「千鳥饅頭」、「チロリアン」など福岡を代表するお菓子を手がける"千鳥屋"。土産菓子屋として一時代を築いたが、親族たちは遺産相続のトラブルを抱え、それぞれの道に進んだ。時は流れ、世代交代により若返りが進むそれぞれの"千鳥屋"の問題を追った。
<近隣店舗の影響>
本家と、総本舗は同じ福岡県で事業展開を行なっている。看板は同じ"千鳥屋"、「千鳥饅頭」「チロリアン」という同じ主力商品を抱えている2社だが、出店場所に関して取り決めが行なわれているわけではない。そのため、総本舗は福岡を中心に40店舗を展開、本家は、飯塚市、北九州市を中心に65店舗を展開するが、下記の地図の通り、福岡市、久留米市、大牟田市では一部店舗は近い位置に店舗がある。
博多駅内1階のデイトス、マイングには「千鳥屋」が存在する。これは、本家が手がけている店舗だ。しかし、駅売店キヨスクで販売している「千鳥饅頭」は、総本舗の商品だ。博多駅内で売られている千鳥饅頭すべてが同じものではなく、購入場所によって違う物だということになる。
以前、総本舗は博多阪急に店舗を構えていた。総本舗は、キヨスクでは商品の取り扱いがあるものの、博多駅内や周辺には店舗がない。また、博多駅から一番近い店舗は呉服町と離れている。そのため、博多阪急が開業した際に出店したが、13年3月末をもって閉店している。
撤退の理由として、大きく2つある。1つは、マイングやデイトスを含め、博多駅全体ではお菓子売り場がかなり充実しているため、博多阪急のお菓子売り場が苦戦していたことだ。博多阪急のお菓子売り場が苦戦するということは、つまり、なかのテナント1つひとつも苦戦しているところが多い、ということになり、総本舗も苦戦を強いられていた。

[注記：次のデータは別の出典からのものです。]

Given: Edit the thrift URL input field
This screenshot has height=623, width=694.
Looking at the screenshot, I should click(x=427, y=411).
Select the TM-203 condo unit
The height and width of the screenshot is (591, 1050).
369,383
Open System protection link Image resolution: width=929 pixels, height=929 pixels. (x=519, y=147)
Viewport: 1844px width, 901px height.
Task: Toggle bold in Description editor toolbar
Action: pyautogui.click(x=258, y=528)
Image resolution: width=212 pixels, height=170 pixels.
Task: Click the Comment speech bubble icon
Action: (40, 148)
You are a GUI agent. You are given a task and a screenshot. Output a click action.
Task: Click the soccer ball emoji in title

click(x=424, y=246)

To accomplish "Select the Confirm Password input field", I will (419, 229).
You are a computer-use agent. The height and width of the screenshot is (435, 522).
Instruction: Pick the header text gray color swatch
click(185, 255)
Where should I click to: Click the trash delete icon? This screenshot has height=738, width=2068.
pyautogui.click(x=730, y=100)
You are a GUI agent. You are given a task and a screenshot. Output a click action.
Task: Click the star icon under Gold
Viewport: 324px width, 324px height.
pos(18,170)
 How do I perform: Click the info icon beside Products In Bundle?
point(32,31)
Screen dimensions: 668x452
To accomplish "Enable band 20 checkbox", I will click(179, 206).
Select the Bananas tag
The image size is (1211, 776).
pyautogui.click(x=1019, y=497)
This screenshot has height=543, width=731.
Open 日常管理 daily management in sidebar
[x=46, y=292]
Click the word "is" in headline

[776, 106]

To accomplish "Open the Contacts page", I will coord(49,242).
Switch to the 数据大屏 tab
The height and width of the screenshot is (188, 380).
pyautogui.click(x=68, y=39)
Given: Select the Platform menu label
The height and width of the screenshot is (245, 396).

2つ目の理由は、マイングやデイトスに本家店舗があるということだ。消費者にとってみれば、2社の「千鳥饅頭」の違いはわからない。そのため、1階の本家の"千鳥屋"でも「千鳥饅頭」の購入ができるため、わざわざ地下にある売場まで下りる必要がなかったのだ。同一看板を掲げ、近い場所で商売を行なえば、近隣店舗には互いに影響が出てくる。